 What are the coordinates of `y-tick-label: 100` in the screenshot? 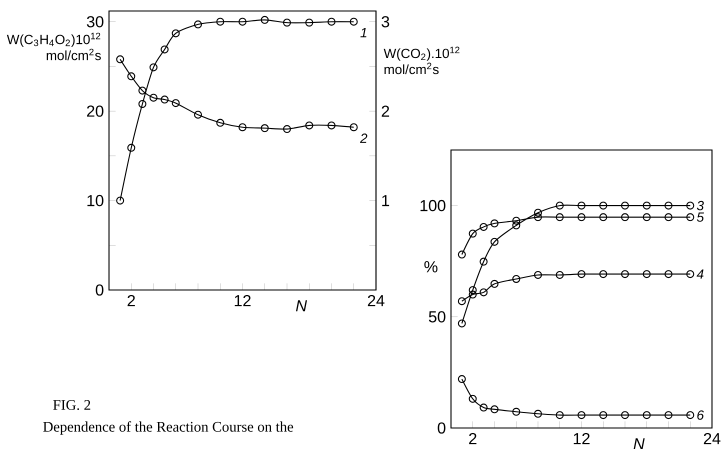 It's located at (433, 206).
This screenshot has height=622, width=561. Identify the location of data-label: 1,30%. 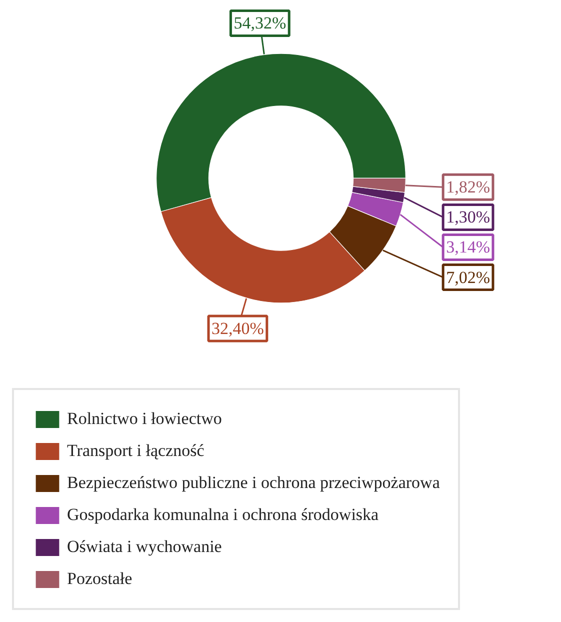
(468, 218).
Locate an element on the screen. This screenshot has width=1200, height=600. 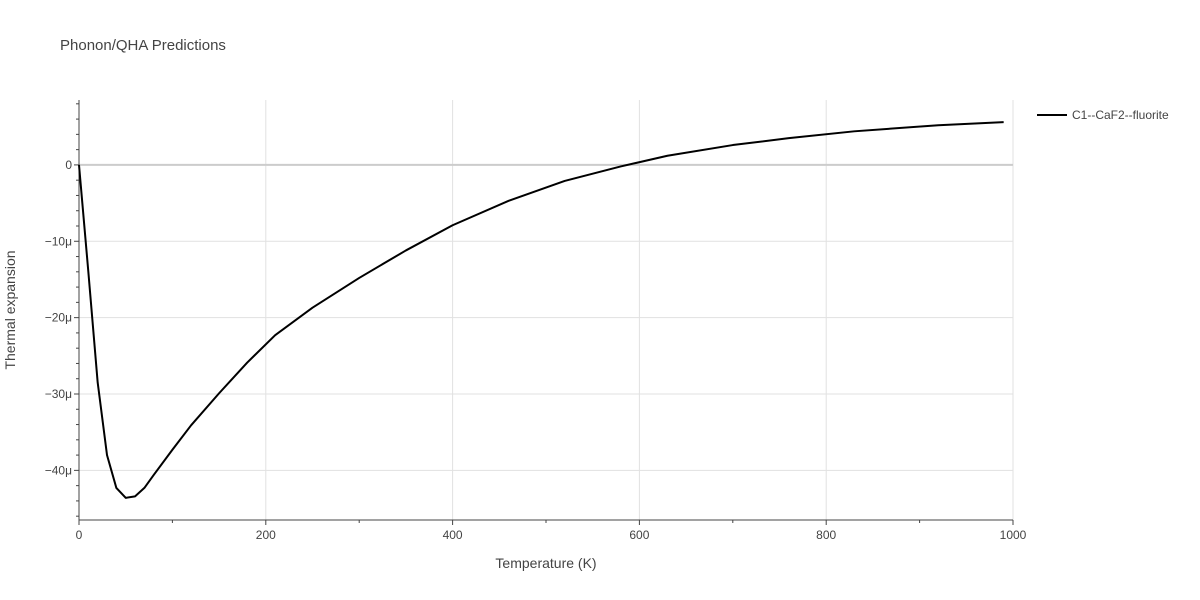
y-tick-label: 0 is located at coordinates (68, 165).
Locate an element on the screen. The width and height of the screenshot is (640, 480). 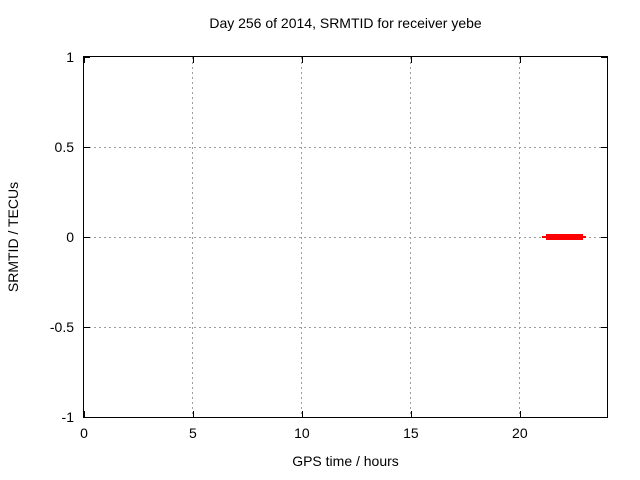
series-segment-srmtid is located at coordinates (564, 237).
══════
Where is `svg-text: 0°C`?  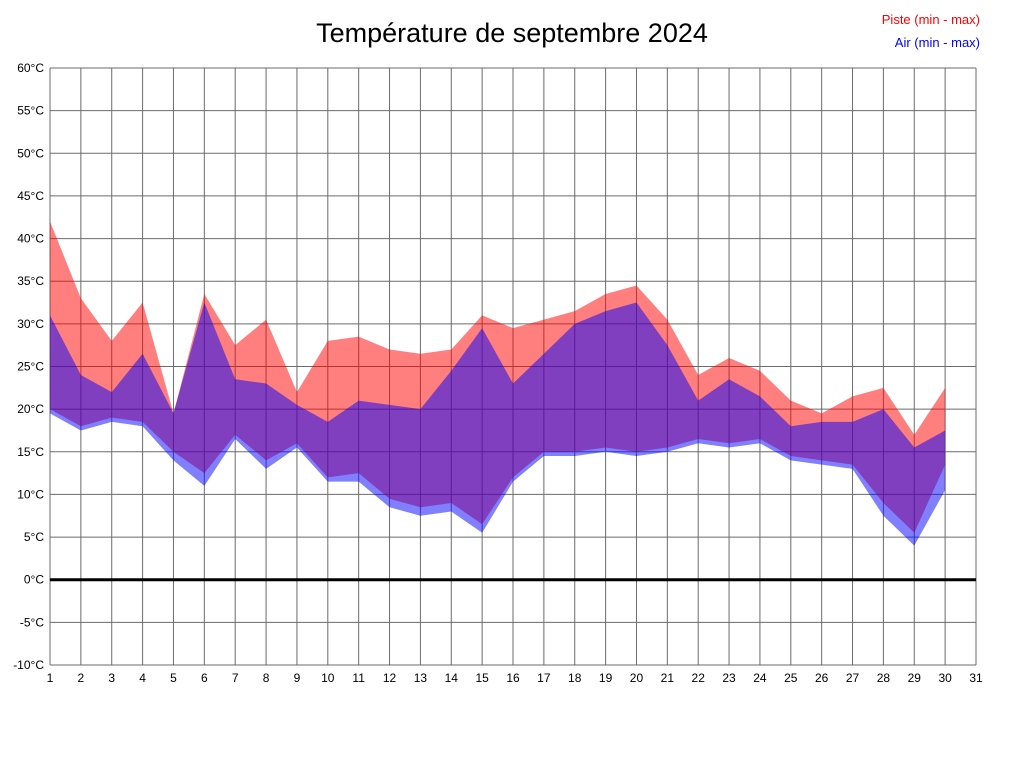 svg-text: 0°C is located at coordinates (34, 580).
══════
Convert everything from the line containing "Locate an element on the screen. The" down to the line containing "series-segment-srmtid is located" into a numbered list, omitting blank lines and leaving out the pictures.

● **The answer**
1. Locate an element on the screen. The width and height of the screenshot is (640, 480). 
2. series-segment-srmtid is located at coordinates (564, 237).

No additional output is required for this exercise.